1-2 45-minute class periods.

Objectives

  • Students will analyze real time data from buoys in the Chesapeake Bay to determine habitat quality.
  • Students will determine the presence of algal blooms based on chlorophyll a levels obtained from real time data and anticipate these effects on the food web.
  • Students will predict trends based on various environmental parameters from the Bay buoys, and then utilize the aquatic model to prove or disprove their hypothesis.

Materials

  • Real Time with Bay Buoys Handout (available below)
  • Computer

Procedure

Have students go through the following instructions (also provided in the student worksheet below), which are a guided exploration of data available from moored buoys.

Below is a map of the Chesapeake Bay and the locations of the buoys. 

Buoy locations

1. Go to the website: https://buoybay.noaa.gov/

2. In the yellow band located at the top of the page mouse over the word “OBSERVATIONS” and click on “Parameters Measured.”

3.  Read the two paragraphs under Chlorophyll-A and answer the following questions.

a.  What is actually measured by the buoys when determining the amount of chlorophyll-a and what are the units?

b.  Excess algae blooms are caused by ____________________________________.

c.  What are two negative effects of a severe algal bloom?

d.  As a general guide, what concentration of chlorophyll constitutes a severe algal bloom that can be harmful to the environment?
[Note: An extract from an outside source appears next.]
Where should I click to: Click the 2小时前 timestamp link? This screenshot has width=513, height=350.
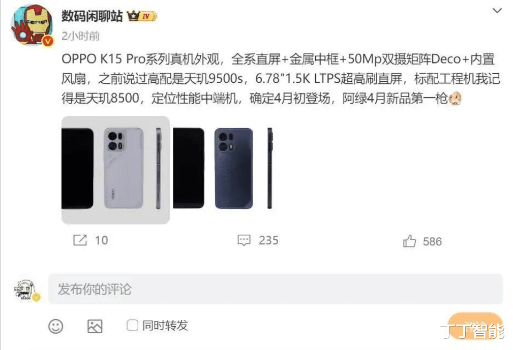80,36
4.  In the right hand column on the “Parameters Measured” page, find the Buoy Status Box. Click on every station and read the value of chlorophyll-a.  Write down the stations having the lowest and highest values and give the values.


 

Station

Chlorophyll-a value

 

Lowest Chlorophyll-a

 

 

Highest Chlorophyll-a

 

 

 

e.  Is either station having an algal bloom? If yes, then list the station(s).

5.  Locate the “Parameters Measured” page and read the two sections on Dissolved Oxygen, then answer the following questions.

f.  What does the amount of dissolved oxygen (DO) measure?

g.  What are the units that DO is measured in?

h.  At what DO levels will sensitive organisms like fish, feel stressed? ____________.

i.  In your own words, explain how temperature, salinity, and photosynthesis each affect the amount of dissolved oxygen in the water.

j.  What are the three causes of low dissolved oxygen levels in the Chesapeake Bay?

6. Go back to the Buoy Status box on the top right-hand side of the page.  Click on all the stations and read the values for DO.  List all stations and the DO values in which fish may be stressed.

7.  Let’s consider one more parameter, water salinity.  Find Salinity on the “Parameters Measured” page.  Read the paragraph and answer the following questions.

k.  What processes control salinity in the Bay?

l.  Why is salinity important for living organisms in the Bay?

8.  Using the Buoy Status box on the top right-hand side of the page.  Click on the S (Susquehanna) and N(Norfolk) stations.  Record the values for DO, Water Temperature, and Water Salinity.

Station

DO

Water Temperature

Water Salinity

 

Susquehanna

 

 

 

 

 

 

Norfolk

 

 

 

 

m.  Based on this data, is temperature or salinity more influential in determining the range of dissolved oxygen seen in the Chesapeake Bay?

n.  What else could be contributing to the low DO levels at the Norfolk Buoy (refer back to the DO paragraphs on the parameters measured page)?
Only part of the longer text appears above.